◆ **RECORDS TO USE**:
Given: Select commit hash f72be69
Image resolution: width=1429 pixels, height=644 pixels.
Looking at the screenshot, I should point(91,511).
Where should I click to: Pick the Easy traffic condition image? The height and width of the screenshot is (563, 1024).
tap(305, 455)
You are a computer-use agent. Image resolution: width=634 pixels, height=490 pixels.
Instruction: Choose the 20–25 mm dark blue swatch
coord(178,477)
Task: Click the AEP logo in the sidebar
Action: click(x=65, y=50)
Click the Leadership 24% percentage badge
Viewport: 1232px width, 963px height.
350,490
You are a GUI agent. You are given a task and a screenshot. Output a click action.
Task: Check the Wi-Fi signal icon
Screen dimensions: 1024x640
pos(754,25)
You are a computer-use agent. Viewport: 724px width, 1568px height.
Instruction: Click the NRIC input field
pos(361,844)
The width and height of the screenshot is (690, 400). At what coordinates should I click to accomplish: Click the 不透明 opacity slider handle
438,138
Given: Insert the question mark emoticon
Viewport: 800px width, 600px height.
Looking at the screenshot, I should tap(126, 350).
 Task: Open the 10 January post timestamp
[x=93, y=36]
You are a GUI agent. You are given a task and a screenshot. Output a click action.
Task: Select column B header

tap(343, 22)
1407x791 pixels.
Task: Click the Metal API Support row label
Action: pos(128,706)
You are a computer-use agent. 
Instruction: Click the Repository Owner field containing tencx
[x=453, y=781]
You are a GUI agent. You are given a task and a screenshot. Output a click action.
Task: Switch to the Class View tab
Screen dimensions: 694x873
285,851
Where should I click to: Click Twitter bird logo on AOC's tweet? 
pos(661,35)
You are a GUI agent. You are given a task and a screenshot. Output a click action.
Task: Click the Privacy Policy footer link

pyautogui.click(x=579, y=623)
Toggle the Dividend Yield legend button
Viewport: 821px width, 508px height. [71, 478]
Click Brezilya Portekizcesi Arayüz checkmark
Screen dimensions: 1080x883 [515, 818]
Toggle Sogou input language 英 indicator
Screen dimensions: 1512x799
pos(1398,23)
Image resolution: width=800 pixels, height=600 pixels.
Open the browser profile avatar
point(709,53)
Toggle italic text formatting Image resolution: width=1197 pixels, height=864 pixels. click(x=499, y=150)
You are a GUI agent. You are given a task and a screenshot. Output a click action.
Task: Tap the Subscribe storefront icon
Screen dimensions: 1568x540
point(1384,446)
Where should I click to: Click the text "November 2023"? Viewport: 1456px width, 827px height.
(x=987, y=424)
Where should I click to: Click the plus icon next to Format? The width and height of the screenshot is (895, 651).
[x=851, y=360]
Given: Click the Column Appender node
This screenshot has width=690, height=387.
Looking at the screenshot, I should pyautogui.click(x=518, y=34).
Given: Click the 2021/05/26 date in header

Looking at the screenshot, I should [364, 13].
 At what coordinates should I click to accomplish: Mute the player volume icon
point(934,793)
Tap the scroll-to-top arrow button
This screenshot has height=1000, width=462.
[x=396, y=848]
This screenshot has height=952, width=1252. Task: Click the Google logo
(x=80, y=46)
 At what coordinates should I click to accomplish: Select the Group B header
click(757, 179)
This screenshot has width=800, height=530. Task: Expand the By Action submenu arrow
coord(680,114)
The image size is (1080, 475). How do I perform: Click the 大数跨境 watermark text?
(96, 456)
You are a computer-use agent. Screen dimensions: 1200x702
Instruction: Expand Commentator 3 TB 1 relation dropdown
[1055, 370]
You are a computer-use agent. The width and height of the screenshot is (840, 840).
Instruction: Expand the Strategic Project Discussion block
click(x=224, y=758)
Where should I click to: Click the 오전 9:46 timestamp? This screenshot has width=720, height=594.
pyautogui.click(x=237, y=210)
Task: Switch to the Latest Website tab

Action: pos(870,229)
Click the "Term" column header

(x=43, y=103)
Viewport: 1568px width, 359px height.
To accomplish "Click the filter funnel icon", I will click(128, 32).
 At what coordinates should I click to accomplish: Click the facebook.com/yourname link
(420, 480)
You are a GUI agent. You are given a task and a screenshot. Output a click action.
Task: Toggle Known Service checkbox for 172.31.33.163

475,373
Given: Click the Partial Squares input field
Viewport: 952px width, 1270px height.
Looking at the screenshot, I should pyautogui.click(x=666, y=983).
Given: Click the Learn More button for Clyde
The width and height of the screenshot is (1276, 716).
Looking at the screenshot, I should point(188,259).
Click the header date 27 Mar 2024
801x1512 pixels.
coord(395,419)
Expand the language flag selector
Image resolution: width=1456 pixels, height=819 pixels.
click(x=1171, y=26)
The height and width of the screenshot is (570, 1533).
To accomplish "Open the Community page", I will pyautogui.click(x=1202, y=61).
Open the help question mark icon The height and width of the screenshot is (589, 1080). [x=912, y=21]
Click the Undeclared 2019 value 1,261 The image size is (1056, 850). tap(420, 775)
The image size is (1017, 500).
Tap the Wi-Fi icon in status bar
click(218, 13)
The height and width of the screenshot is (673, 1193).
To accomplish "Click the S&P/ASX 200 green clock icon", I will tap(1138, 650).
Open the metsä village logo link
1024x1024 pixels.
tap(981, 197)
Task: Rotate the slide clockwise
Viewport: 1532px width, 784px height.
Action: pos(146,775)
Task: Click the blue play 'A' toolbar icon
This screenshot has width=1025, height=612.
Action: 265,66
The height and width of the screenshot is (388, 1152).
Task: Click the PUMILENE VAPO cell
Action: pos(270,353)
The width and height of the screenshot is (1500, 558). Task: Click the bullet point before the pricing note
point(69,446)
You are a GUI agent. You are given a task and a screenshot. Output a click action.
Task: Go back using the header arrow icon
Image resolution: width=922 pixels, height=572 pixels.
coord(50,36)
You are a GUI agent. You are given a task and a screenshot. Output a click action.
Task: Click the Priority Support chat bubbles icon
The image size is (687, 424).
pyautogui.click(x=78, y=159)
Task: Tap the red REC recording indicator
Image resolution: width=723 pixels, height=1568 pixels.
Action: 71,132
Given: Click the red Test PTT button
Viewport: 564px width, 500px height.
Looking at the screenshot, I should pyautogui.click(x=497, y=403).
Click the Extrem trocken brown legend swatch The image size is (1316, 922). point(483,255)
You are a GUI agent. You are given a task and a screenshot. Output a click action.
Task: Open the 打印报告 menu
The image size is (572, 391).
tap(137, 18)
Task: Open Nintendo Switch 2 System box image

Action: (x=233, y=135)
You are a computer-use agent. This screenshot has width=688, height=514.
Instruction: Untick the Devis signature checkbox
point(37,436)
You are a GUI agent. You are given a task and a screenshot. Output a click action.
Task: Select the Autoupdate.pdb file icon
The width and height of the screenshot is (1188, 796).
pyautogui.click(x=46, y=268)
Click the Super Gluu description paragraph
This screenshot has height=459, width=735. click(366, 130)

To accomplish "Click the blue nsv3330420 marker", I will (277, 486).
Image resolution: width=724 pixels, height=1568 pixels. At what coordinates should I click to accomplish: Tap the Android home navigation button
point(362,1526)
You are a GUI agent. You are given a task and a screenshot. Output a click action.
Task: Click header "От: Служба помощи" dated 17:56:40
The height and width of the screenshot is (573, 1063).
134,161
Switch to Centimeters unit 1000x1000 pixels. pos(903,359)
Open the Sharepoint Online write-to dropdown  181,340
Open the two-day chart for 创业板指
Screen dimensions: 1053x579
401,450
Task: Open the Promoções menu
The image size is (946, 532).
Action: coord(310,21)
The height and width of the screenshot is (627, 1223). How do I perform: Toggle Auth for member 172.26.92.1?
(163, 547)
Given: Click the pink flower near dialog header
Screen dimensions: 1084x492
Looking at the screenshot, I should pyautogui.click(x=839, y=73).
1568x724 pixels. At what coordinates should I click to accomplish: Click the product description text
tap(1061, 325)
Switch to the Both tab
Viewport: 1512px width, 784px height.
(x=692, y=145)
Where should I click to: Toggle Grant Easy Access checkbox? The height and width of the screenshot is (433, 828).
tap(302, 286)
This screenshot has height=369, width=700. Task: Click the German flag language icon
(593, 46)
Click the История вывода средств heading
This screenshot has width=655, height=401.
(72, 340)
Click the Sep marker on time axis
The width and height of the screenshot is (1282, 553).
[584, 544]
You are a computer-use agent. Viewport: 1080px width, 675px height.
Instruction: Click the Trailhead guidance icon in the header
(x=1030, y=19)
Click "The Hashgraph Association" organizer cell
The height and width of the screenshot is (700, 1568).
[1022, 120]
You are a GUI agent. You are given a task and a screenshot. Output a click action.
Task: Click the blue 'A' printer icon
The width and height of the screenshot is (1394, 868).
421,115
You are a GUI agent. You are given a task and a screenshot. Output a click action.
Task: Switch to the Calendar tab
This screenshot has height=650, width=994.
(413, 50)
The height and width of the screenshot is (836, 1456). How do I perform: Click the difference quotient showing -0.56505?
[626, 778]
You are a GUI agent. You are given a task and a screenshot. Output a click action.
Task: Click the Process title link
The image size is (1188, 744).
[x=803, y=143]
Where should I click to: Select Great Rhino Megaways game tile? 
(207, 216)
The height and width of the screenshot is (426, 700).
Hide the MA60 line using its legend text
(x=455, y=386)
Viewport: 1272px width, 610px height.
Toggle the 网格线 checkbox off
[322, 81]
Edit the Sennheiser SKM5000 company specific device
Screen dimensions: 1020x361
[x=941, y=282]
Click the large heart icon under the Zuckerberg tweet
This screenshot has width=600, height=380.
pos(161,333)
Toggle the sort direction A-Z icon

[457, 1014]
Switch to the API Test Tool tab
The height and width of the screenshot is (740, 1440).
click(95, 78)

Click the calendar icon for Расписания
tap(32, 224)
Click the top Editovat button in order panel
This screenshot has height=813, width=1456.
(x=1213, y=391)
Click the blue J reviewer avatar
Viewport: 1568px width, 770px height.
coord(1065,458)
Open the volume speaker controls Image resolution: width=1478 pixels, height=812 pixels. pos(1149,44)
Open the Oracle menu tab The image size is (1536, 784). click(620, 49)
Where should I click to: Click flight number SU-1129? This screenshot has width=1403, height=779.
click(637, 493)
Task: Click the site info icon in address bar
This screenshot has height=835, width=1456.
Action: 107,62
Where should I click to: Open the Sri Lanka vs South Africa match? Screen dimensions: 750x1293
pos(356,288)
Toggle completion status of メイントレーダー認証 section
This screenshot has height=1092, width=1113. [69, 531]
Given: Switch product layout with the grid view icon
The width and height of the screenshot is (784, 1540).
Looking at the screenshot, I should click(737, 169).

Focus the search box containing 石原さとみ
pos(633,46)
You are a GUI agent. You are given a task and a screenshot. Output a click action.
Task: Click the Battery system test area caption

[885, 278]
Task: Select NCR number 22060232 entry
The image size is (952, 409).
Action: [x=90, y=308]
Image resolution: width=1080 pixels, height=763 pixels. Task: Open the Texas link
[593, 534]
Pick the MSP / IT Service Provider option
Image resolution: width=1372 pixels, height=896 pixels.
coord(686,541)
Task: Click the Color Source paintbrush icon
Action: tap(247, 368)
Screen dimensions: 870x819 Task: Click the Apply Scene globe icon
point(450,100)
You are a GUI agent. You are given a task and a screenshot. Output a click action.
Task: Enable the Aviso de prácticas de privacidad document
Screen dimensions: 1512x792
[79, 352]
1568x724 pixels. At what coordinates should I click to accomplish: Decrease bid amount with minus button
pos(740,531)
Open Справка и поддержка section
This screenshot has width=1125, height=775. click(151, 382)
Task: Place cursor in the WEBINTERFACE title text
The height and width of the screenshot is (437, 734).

◆ **PROBLEM STATEMENT**:
Above are the records; copy exactly the lines from the line with "Click the header date 27 Mar 2024" through the line with "The height and width of the screenshot is (673, 1193).", both included.

◆ **EXERCISE RESULT**:
Click the header date 27 Mar 2024
801x1512 pixels.
coord(395,419)
Expand the language flag selector
Image resolution: width=1456 pixels, height=819 pixels.
click(x=1171, y=26)
The height and width of the screenshot is (570, 1533).
To accomplish "Open the Community page", I will pyautogui.click(x=1202, y=61).
Open the help question mark icon The height and width of the screenshot is (589, 1080). [x=912, y=21]
Click the Undeclared 2019 value 1,261 The image size is (1056, 850). tap(420, 775)
The image size is (1017, 500).
Tap the Wi-Fi icon in status bar
click(218, 13)
The height and width of the screenshot is (673, 1193).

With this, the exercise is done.